L'enterrement avait réuni une quinzaine de personne. Ce n'était pas beaucoup, mais tout de même plus que ce à quoi s'était attendu Olga. Ils avaient rempli trois bancs à l'église. Elle avait reconnu quelques clients fidèles du Cossack's, une ou deux prostituées qu'elle avait l'habitude de voir traîner dans les parages et avec lesquelles le vieux avait dû être particulièrement généreux. Il y avait également deux ou trois hommes à l'air relativement patibulaire, vêtus de costumes qui avaient dû faire leur effet quelques années auparavant, mais qui désormais fleuraient bon l'habit du dimanche qu'on ne mettait que rarement pour ne pas l'abîmer encore plus. Des fournisseurs, sans doute.

Comme Will l'autre jour.

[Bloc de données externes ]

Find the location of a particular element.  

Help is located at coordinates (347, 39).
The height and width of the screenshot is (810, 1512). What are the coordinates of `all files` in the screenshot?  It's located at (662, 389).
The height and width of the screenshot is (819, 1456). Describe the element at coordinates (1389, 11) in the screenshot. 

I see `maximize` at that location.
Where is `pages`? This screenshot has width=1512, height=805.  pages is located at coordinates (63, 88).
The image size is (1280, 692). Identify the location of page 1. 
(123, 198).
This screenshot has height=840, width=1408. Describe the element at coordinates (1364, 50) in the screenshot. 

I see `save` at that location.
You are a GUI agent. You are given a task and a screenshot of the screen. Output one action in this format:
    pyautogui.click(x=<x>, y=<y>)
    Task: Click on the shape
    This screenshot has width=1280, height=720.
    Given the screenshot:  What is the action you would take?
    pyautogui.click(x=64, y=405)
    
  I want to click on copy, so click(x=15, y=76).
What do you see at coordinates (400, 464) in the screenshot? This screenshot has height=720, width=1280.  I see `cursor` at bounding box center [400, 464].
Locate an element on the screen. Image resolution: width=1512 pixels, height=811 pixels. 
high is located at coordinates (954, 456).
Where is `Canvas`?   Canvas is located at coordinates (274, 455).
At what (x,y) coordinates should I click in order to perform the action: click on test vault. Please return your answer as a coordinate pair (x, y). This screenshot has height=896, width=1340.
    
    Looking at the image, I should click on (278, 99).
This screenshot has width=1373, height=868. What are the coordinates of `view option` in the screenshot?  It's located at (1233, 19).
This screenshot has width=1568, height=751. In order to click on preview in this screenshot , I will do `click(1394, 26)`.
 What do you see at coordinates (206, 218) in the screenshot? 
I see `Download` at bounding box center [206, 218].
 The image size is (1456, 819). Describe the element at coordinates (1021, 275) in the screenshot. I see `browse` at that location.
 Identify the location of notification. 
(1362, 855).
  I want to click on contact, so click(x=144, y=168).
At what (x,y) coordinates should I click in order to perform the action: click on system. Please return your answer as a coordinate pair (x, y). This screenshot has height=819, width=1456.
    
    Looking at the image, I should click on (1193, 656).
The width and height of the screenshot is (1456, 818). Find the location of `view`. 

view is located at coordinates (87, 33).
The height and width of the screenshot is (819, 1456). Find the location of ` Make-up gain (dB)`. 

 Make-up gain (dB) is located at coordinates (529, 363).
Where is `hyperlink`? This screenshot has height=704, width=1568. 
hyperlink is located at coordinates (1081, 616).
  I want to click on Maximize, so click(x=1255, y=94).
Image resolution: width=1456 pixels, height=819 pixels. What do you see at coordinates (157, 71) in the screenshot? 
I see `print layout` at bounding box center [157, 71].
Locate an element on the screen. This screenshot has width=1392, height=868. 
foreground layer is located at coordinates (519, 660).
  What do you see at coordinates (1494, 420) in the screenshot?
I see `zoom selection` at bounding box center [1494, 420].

Qui s'empresseraient de venir l'alpaguer après la mise en terre pour savoir ce qu'il était des contrats signés par Vadim et de l'avenir du Cossack's. De ce côté, pas d'inquiétude. Olga, la veille, avait consulté jusqu'au milieu de la nuit les papiers de son oncle, qu'elle avait fini par trouver dans le double fond de son bureau. Un secret qu'il pensait bien gardé, et que sa nièce avait deviné au bout de quelques semaines à Chicago tant il n'était pas discret lorsqu'il les consultait. Ce qui arrangeait bien ses affaires.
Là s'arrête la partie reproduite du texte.